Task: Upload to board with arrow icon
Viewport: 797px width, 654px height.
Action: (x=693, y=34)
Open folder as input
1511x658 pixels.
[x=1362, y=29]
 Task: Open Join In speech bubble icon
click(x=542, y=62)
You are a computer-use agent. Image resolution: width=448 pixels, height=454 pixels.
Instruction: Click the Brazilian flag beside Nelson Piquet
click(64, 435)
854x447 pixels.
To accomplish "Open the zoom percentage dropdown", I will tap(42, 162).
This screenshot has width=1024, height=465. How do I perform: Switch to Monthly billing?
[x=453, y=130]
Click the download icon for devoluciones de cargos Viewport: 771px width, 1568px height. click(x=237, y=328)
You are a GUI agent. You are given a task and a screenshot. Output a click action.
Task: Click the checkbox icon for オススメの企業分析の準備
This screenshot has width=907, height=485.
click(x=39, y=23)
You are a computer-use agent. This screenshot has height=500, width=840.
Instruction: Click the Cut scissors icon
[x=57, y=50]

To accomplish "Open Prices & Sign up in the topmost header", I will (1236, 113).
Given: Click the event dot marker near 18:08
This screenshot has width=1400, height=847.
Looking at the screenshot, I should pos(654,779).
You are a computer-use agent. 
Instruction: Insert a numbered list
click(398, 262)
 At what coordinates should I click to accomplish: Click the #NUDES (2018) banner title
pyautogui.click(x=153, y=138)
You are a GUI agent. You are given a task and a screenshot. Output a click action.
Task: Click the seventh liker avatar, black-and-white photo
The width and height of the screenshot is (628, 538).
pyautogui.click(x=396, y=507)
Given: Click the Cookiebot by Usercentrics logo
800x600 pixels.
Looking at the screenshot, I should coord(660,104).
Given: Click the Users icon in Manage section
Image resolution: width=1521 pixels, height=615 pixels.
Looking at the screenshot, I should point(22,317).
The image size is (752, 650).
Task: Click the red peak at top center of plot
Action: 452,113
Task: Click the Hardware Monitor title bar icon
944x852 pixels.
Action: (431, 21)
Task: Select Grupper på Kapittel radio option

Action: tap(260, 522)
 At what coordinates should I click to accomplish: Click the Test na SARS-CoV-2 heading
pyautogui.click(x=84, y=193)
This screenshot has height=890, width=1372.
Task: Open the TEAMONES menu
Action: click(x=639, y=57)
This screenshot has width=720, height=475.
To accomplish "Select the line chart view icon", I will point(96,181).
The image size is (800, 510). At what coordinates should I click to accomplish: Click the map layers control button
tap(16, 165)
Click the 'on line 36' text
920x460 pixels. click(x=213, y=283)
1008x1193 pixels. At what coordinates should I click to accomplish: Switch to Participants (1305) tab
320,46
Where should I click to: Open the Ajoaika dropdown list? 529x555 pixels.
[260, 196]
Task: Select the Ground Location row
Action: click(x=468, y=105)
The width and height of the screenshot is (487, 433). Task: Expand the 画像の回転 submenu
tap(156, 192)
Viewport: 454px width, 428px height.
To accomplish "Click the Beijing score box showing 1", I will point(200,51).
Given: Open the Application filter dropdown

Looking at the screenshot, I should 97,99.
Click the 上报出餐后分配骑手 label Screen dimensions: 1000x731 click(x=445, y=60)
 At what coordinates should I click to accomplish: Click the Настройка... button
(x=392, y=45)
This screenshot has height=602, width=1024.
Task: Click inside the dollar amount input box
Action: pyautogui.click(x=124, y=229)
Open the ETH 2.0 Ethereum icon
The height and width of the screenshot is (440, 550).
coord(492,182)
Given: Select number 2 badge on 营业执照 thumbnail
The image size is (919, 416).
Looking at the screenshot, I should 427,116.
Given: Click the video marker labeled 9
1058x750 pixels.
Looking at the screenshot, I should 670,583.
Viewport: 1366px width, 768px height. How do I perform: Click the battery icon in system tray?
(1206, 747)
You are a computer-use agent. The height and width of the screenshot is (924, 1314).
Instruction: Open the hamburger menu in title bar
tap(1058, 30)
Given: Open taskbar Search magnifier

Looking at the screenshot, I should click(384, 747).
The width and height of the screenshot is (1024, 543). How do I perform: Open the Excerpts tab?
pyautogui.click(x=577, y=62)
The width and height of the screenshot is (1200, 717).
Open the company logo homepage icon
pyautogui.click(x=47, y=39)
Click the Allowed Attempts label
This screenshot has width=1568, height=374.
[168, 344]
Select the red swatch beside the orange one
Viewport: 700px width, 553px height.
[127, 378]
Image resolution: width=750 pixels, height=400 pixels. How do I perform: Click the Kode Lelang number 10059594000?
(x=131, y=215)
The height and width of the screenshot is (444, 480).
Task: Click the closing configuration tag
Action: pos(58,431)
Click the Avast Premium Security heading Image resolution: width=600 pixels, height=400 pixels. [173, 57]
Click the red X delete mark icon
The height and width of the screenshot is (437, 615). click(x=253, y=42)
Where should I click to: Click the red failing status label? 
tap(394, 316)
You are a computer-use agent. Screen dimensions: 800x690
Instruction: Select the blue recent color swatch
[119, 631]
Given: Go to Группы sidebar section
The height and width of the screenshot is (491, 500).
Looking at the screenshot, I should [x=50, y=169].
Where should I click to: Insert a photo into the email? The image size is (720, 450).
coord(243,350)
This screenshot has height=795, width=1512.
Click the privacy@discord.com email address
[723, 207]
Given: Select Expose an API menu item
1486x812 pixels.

========================================================================

What you have to do | Whenever a line in the material contains the word "section", copy that line.

Response to the exercise |
Given: Click the Users icon in Manage section
Given: Go to Группы sidebar section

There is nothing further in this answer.